+++ Data shown

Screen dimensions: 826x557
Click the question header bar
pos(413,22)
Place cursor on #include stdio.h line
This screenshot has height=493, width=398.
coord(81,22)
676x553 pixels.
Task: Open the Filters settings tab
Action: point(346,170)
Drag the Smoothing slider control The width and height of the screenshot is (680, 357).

++++++
+++ Data shown

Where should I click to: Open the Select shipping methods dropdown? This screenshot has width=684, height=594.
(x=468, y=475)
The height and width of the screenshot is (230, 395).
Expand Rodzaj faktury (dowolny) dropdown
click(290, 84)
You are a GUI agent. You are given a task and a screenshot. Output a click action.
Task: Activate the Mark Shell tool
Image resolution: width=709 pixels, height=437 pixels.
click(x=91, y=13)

++++++
+++ Data shown

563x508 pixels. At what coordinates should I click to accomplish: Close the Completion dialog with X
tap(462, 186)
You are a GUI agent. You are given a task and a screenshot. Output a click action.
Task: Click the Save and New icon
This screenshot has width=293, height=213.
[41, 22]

++++++

Task description: For this exercise, please output exactly the lines above starting at the line with "Place cursor on #include stdio.h line" and ending at the line with "Drag the Smoothing", ends included.

Answer:
Place cursor on #include stdio.h line
This screenshot has height=493, width=398.
coord(81,22)
676x553 pixels.
Task: Open the Filters settings tab
Action: point(346,170)
Drag the Smoothing slider control The width and height of the screenshot is (680, 357).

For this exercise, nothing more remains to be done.